4pPP7. Stimulus-oriented model for the discrimination of Gaussian noise samples.

Martin E. Rickert

Donald E. Robinson

Dept. of Psychol., Indiana Univ., Bloomington, IN 47405

Consider a two-interval same-different task in which listeners are asked to discriminate between trials on which a sample of noise is presented twice and trials on which two different samples are presented. Previous research has used this method to determine the effects of a wide range of stimulus conditions including temporal location of an uncorrelated segment, duration, bandwidth, correlation, and overall level [T. E. Hanna, Percept. Psychophys. 36, 409--416 (1984); S. F. Fallon and D. E. Robinson, J. Acoust. Soc. Am. 92, 2630--2635 (1992)]. The data indicate that discriminability is best when changes occur at the end of the sample and that the ratio of the duration of the target segment to the total duration is independent of overall duration. In this paper, a stimulus-oriented model for discriminating samples of Gaussian noise is developed. The model is a derivative of the equalization--cancellation theory of binaural masking level differences [N. I. Durlach, J. Acoust. Soc. Am. 35, 1206--1218 (1963)] and of Jeffress' models of monaural masking [L. A. Jeffress, J. Acoust. Soc.

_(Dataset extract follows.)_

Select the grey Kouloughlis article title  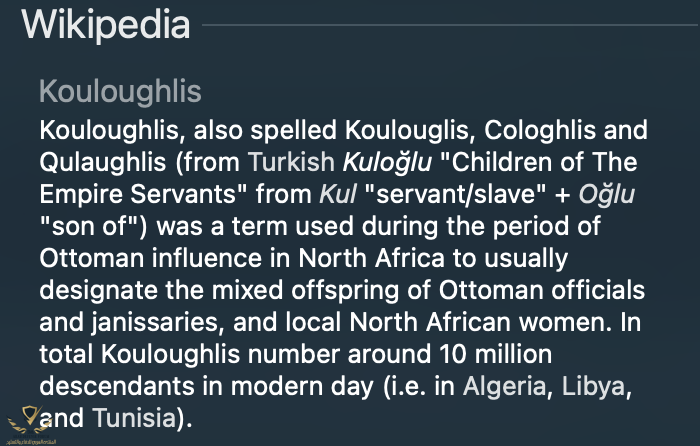click(x=120, y=92)
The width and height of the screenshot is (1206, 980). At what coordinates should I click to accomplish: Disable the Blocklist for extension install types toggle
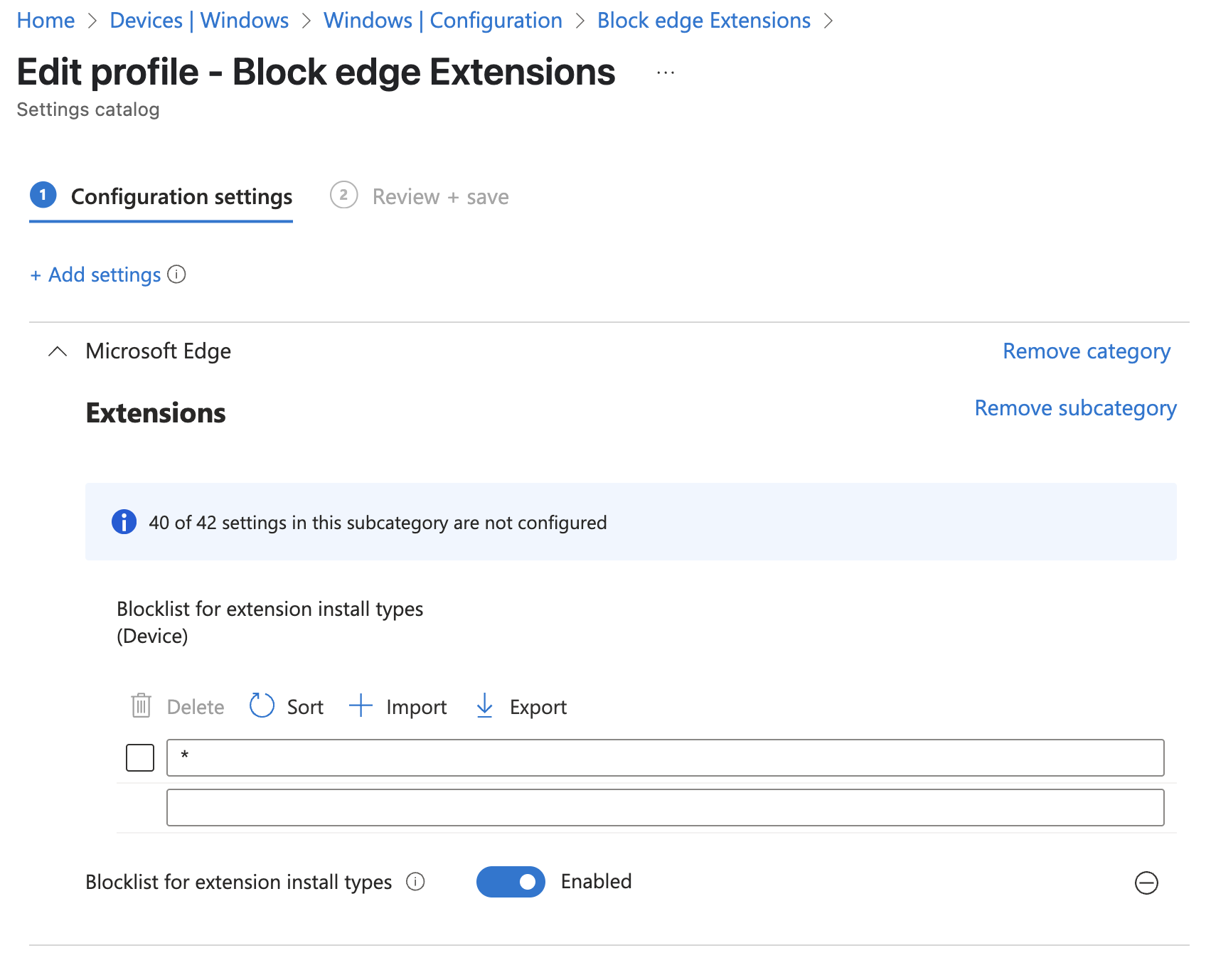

Am. 44, 187--203 (1968)]. This approach begins with a cancellation stage in which the waveforms from the two intervals are jittered in amplitude of differenced. Then, the power of the difference waveform is approximated in a manner similar to Jeffress' leaky integration. Predictions of the model will be compared to the data of Fallon et al. [Work supported by AFOSR.]